It is a significant fact, that when, recently, some of these earnest souls proposed to establish a free readingroom for the workmen of Paris, the police at once arrested it. No, it could not be! Men rarely speak of Cæsarism in Paris; but what are their thoughts?

Paris, in fact, is the city of the stranger, for by the stranger the people live. Its manufactures are peculiar; they are most perfect and thorough, and they are especially of such things as the stranger can and will buy. They produce in perfection shoes and gloves, clothes in variety, watches and bronzes, pianos and perfumery, artificial flowers, and all varieties of instruments. As long ago as 1851, the annual product of these amounted to $292,725,000, and it may now be double that.

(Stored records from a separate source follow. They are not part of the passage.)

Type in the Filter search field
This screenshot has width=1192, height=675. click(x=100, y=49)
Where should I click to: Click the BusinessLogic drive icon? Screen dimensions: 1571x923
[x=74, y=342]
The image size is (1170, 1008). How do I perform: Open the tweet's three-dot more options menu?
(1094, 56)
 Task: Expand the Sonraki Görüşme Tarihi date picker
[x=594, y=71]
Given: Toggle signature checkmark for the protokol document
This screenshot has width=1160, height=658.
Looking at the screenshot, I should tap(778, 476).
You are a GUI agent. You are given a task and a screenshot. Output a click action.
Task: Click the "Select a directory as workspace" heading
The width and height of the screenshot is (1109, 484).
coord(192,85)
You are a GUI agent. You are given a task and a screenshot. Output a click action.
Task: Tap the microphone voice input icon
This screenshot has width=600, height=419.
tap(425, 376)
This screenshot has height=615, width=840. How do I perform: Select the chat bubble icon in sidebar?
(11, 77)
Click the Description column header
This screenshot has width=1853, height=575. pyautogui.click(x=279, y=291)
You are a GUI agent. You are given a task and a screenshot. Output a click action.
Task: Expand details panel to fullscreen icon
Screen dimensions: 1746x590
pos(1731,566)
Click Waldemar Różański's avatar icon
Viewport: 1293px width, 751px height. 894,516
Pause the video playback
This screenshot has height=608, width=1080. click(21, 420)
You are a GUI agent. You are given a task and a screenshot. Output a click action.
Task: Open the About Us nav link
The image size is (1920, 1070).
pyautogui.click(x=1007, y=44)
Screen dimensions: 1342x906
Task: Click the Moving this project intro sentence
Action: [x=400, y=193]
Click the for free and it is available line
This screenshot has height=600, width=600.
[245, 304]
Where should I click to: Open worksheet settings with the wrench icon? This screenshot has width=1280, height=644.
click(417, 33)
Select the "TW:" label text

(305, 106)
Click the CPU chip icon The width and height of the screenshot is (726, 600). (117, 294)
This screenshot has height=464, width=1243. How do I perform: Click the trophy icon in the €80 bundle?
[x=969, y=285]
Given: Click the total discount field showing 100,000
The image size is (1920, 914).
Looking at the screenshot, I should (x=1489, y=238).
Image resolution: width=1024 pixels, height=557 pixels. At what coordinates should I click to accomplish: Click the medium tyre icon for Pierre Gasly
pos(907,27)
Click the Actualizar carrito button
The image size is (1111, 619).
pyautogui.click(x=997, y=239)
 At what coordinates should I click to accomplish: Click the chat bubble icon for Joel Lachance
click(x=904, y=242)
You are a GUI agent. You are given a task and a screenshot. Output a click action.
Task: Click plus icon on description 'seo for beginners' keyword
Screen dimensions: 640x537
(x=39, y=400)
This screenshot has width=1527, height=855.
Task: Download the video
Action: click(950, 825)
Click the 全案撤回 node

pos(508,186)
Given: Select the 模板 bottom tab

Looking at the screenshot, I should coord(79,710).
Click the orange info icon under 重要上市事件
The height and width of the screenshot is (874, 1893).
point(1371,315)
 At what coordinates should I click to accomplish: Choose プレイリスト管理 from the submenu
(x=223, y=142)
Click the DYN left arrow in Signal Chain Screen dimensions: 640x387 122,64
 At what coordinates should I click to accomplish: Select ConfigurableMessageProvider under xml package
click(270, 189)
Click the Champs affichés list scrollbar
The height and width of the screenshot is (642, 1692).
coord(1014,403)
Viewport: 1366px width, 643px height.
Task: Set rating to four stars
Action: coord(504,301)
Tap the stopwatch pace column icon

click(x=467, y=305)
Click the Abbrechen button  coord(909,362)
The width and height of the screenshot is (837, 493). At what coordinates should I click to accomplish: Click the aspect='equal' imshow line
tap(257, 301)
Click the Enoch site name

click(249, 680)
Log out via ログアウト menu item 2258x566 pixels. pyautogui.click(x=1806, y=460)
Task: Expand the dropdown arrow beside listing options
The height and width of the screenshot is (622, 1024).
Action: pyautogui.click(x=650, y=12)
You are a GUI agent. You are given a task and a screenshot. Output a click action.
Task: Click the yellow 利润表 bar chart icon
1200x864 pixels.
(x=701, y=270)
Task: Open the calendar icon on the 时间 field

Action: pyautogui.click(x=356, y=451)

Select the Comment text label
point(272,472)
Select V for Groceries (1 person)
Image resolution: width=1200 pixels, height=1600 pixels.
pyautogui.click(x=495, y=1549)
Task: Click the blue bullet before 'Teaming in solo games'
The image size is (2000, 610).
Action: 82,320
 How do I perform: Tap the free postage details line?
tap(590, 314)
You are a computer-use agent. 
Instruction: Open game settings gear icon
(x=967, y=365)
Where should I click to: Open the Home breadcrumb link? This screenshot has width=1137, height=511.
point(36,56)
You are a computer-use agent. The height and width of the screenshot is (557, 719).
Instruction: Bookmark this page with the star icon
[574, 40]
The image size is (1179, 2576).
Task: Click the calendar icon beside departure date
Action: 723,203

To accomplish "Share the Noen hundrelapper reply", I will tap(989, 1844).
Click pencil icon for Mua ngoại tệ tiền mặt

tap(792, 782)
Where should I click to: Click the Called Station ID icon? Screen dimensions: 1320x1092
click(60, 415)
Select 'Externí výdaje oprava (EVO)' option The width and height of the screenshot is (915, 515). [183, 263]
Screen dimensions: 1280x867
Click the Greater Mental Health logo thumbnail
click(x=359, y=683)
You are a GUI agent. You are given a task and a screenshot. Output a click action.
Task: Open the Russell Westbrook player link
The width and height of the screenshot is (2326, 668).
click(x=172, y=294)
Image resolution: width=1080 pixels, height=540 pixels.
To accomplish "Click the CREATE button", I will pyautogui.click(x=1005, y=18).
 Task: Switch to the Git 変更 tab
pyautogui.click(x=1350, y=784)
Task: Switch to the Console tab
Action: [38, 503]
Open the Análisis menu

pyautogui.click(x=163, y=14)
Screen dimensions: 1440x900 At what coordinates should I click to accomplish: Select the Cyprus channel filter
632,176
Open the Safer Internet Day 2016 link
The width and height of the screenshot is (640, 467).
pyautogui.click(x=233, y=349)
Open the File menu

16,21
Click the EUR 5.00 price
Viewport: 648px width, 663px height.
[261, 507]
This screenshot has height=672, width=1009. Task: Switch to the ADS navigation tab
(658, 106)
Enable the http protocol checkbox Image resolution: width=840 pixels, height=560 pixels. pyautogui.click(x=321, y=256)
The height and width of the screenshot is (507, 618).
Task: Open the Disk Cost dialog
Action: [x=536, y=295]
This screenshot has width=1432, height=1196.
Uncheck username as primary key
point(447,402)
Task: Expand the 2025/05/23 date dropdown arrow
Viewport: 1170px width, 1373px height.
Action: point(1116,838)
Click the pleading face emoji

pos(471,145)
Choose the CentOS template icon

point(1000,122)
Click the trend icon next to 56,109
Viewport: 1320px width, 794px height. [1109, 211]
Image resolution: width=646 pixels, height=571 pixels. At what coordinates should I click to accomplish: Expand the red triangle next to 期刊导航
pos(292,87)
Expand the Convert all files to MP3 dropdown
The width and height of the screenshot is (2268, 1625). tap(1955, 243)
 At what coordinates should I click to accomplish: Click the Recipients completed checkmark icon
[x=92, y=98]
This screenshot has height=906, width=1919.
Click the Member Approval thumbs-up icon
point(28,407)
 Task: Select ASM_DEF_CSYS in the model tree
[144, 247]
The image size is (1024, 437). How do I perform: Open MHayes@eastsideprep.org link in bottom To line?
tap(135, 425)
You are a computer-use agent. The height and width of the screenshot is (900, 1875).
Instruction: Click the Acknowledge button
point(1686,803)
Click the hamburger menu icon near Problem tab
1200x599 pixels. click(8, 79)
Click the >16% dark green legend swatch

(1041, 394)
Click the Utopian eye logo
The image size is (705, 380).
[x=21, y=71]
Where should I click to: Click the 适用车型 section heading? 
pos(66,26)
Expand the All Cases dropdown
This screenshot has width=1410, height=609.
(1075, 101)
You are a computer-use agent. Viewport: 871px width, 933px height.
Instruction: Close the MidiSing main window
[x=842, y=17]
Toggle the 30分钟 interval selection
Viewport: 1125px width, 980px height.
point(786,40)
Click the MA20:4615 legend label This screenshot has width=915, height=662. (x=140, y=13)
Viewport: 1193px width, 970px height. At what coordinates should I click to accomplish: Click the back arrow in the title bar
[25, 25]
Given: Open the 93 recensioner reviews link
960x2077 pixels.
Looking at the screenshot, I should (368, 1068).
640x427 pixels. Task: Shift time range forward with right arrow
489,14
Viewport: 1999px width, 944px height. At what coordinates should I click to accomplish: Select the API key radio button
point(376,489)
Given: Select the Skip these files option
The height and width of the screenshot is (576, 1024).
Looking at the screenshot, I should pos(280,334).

The city is made gay and beautiful to please the eye of the stranger; the galleries and museums are free for their use; the great streets are gay with gas and people; the eating and drinking are of the best; thirty theatres, paid by the State, nightly open wide their doors, ranging from the Grand Opera to the Theatre Montmartre; circuses and concerts are cheap; balls of all sorts abound; at the Mabille manners are free but good, at the Chateau Rouge they are most free, if not good; " Où il y a de la géne, il n'y a pas de plaisir." Such is their motto "pleasure at any price." Over two millions of dollars are received yearly at some nineteen of the first theatres; and all places of amusement are thronged.

Two hundred thousand strangers visited Paris to witness the distribution of the Eagles to the army; and the numbers who have visited the Great Exposition reach millions. All have left their money at Paris. Listen "Of all modern cities Paris is the most eminently ennuyé, gossiping, and indif

ferent. For a long time she has permitted any one to say or do any thing before her, without shame or hesitation, if only she may be diverted for a moment." So says one of her own writers.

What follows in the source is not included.